**Task:** With the string "will" as the filter, copy each matching line from the records.

=== Section Start ===

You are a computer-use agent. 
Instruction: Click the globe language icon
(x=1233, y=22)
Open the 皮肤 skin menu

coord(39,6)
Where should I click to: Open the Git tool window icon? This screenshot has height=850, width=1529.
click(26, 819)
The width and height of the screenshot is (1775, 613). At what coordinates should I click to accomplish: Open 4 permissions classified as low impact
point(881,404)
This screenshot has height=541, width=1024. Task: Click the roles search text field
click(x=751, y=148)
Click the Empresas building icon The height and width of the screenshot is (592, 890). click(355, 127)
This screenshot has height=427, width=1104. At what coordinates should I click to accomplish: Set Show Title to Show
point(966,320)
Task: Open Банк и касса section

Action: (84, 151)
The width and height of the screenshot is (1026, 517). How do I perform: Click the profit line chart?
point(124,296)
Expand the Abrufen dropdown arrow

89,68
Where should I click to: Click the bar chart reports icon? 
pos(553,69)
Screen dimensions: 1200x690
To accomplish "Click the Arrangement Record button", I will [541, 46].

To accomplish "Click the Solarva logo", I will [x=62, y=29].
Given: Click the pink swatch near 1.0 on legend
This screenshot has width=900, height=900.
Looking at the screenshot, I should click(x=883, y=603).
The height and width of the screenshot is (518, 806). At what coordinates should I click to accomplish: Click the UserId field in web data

=== Section End ===

**Answer to this task:**
To accomplish "Click the Arrangement Record button", I will [541, 46].
To accomplish "Click the Solarva logo", I will [x=62, y=29].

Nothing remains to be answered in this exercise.